In March 2010 at the 16th International Conference on Cancer Nursing in Atlanta, Georgia, Jennifer Wenzel, PhD, RN, of the Johns Hopkins School of Nursing in Baltimore, Maryland, presented the results of a randomized trial evaluating an exercise intervention among patients with cancer. According to the study findings, patients who were prescribed exercise while being treated for cancer had less emotional distress, less fatigue, and more vigor than did the less active patients in the trial.5

COUNSELING AND OTHER TECHNIQUES

Palliative care teams find that counseling and education are beneficial for patients experiencing CRF. As part of this process, they evaluate the patient’s level of fatigue and discuss the reasons for the symptoms. Patient and practitioner then talk about the available treatments and interventions. In addition to covering the treatment of anemia and sleep disturbance, team members review such topics as incorporating exercise in the patient’s day while ensuring that the patient gets enough rest.

Some palliative care teams include a massage therapist. Others ensure that yoga or relaxation techniques are available to patients. Nutritionists also play a role in alleviating CRF since many patients with cancer do not, or cannot, meet their nutritional needs and suffer the debilitating consequences.

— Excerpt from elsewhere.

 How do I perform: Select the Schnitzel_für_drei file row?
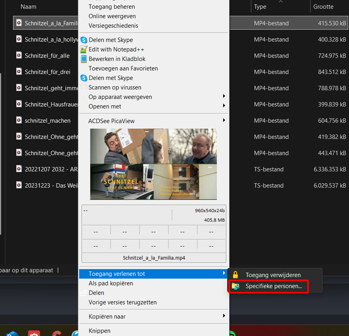47,72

In a recently published study of fatigued breast cancer survivors, researchers suggest that patients with cancer could benefit from receiving early intervention, even prophylaxis, for such common symptoms as depression and sleep disturbance. They write that the fatigue of cancer may be a coping mechanism, requiring the patient to get more rest and conserve energy, expending it only on those activities that are important.6 ONA

Bette Kaplan is a medical writer in Tenafly, New Jersey.

References

1. Rizzo JD, Somerfield MR, Hagerty KL, et al. Use of epoetin and darbepoetin in patients with cancer: 2007 American Society of Clinical Oncology/American Society of Hematology clinical practice guideline update. J Clin Oncol. 2008;26(1):132-149.

2. Zee P, Ancoli-Israel S; Workshop Participants. Does effective management of sleep disorders reduce cancer-related fatigue? Drugs. 2009;69 suppl 2:29-41.

3. Adamsen L, Quist M, Andersen C, et al. Effect of a multimodal high intensity exercise intervention in cancer patients undergoing chemotherapy: randomised controlled trial. BMJ. 2009;339:b3410. http://www.bmj.com/cgi/content/full/339/oct13_1/b3410?view=long&pmid=19826172. Accessed May 5, 2010. doi:10.1136/bmj.b3410.

4. Seo Y, Oh H, Seo W. Causal relationships among factors associated with cancer-related fatigue [published online ahead of print November 26, 2009]. Eur J Oncol Nurs. doi:10.1016/j.ejon.2009.09.008.

5. Wenzel J, Griffith K, Shang J, et al. Results of a home-based walking intervention for patients undergoing cancer treatment. Paper presented at: 16th International Conference on Cancer Nursing (ICCN); March 7-11, 2010; Atlanta, GA. Abstract O-36.

6. Banthia R, Malcarne VL, Ko CM, et al. Fatigued breast cancer survivors: the role of sleep quality, depressed mood, stage and age. Psychol Health. 2009;24(8):965-980.